Mentally Ill to Stay in State-run Facilities, Court Rules

New York state is no longer required to move thousands of mentally ill adults currently living in state-run group homes into private dwellings, after the United States Court of Appeals overturned a district court ruling on Friday.
Mentally Ill to Stay in State-run Facilities, Court Rules
Tara MacIsaac
4/8/2012
Updated:
7/13/2012

NEW YORK—New York state is no longer required to move thousands of mentally ill adults currently living in state-run group homes into private dwellings, after the United States Court of Appeals overturned a district court ruling on Friday.

In 2003, Disability Advocates Inc., filed a complaint against Gov. George Pataki’s office and state health agencies, stating that the treatment of mentally ill patients in large state-run facilities was in violation of the Rehabilitation Act.

The original complaint reads, “People with mental illness are often left to languish in these adult homes while equally affordable and more humane residential settings exist and/or could be made available.” It says that the state-run homes segregate mentally ill individuals from people without mental illness, and are not recovery-oriented.

Patients are “forced to live in filthy, squalid conditions,” says the complaint.

The district court ruled in favor of Disability Advocates Inc. in 2009. The district court ruled that within four years, the state must offer supported housing instead of placement in a group home to any individual that is qualified and that desires it.
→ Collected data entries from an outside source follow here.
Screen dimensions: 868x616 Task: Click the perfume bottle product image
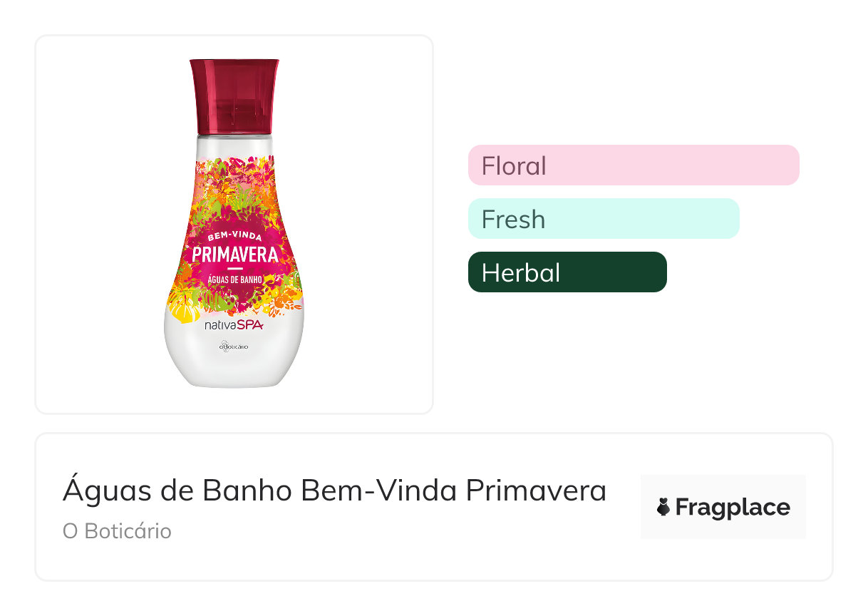pyautogui.click(x=234, y=224)
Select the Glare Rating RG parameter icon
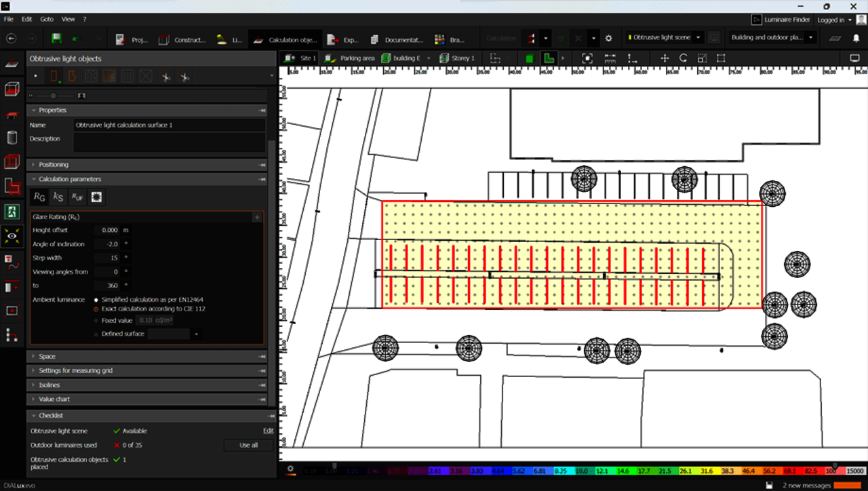Viewport: 868px width, 491px height. (39, 197)
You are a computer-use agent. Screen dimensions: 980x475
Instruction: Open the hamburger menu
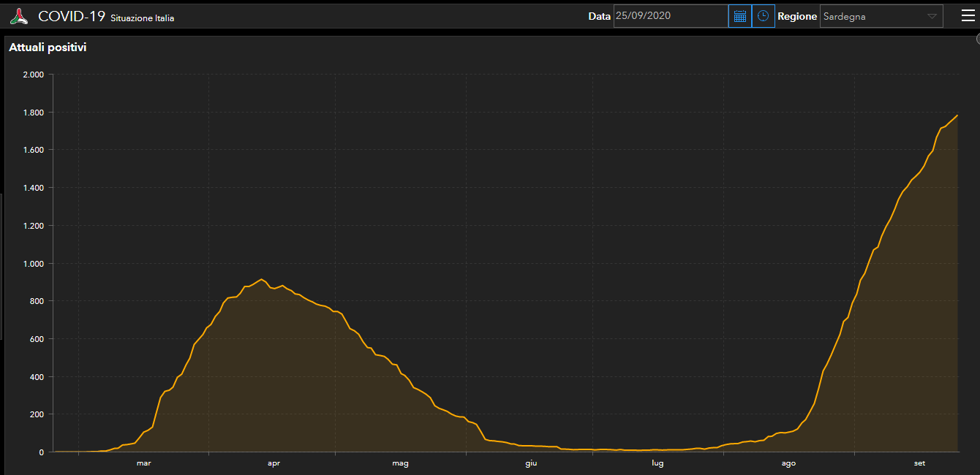point(968,15)
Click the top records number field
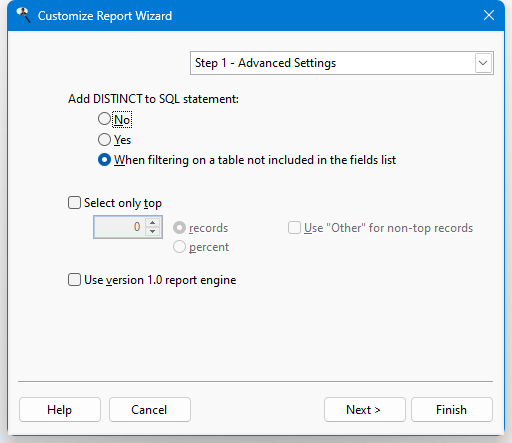512x443 pixels. (120, 227)
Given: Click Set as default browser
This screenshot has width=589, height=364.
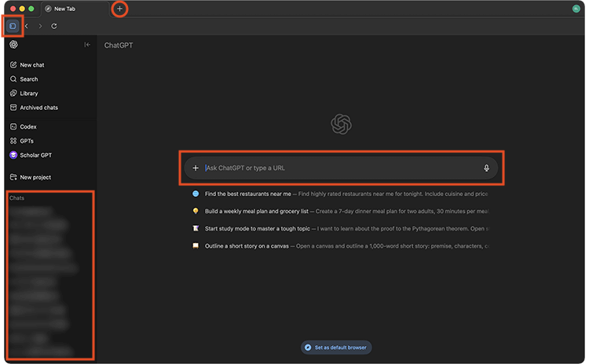Looking at the screenshot, I should click(x=335, y=347).
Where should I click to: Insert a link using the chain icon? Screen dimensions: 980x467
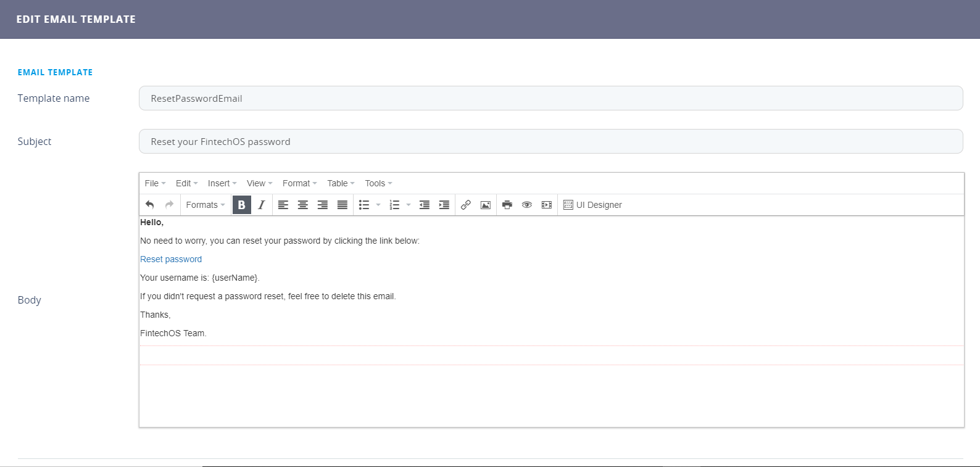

That ruling was overturned on Friday when the Court of Appeals ruled that the district court wrongly accepted the organization Disability Advocates as a plaintiff. Disability Advocates does not “possess the ‘indicia of membership’ necessary for a nonmembership organization to exercise associational standing.”

“In this case, the district court decided important questions of fact and law based entirely on the presentation of a plaintiff who lacked standing,” reads the ruling. The appeals court recognizes that a remedy to the problem of caring for the mentally ill will be delayed by this ruling, and it expresses concern about the scope of the remedy.